Although H. pylori infection has been reported to increase serum MIF (Xia ), other reports have shown little effect of H. pylori on circulating levels of MIF (He ; Mohri ) and H. pylori infection does not increase expression of MIF in gastric epithelium (Lebiedz ). In our study, H. pylori infection appears not to be a contributory factor in raising MIF serum levels (Figure 2). The expression of MIF has been shown to increase the proliferation of gastric epithelial cells (Xia ) and stimulation of gastric cancer cells with recombinant MIF increases proliferation and phosphorylation of Akt via the PI3K/Akt pathway (Li ). Similar proliferative effects of MIF have been seen in hepatocellular carcinoma tissue and cell lines and is thought to have a positive effect on cell invasion and migration (Ren ).

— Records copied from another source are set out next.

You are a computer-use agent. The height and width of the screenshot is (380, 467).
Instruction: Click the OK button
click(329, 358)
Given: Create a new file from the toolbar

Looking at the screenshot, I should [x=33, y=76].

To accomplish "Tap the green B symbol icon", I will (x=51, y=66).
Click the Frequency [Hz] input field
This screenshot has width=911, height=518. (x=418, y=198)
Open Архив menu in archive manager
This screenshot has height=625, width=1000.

DJ-1 is also a positive regulator of Akt and mTOR and this has been shown to protect cells from hypoxia-induced death, through increased stability of HIF1, an important requirement for tumour survival (Vasseur ). Recently it has been shown that p53 is a negative regulator of DJ-1 and that cell transformation coupled with loss of p53 expression leads to elevated levels of DJ-1(Vasseur ). Macrophage inhibitory factor itself can bind to p53 and inhibit p53 function (Jung ). It appears that overexpression of both MIF and DJ-1 may confer a survival advantage for a gastric tumour through increased proliferation, resistance to hypoxia-induced cell death and abrogation of p53 function.

It is widely assumed that Japanese gastric cancer is biologically different to western gastric cancer, and while incidence, association with H. pylori and position in the stomach are clearly different, few studies have compared the two types of tumour at the molecular level; some genetic and gene expression differences have been reported (Theuer ; Ossandon ). Our data add to this body of evidence suggesting fundamental differences between gastric cancer in Japan and the West. The careful study design allows us to exclude several trivial explanations. Differences due to sample preparation or assay performance are excluded by the use of a common standard operating procedure for serum preparation, the same assay kit, the same laboratory and similar disease classification and staging systems in both groups of patients. The novel identification of DJ-1 and further examination of MIF suggest both could have a role in gastric cancer diagnosis, particularly in areas of high incidence.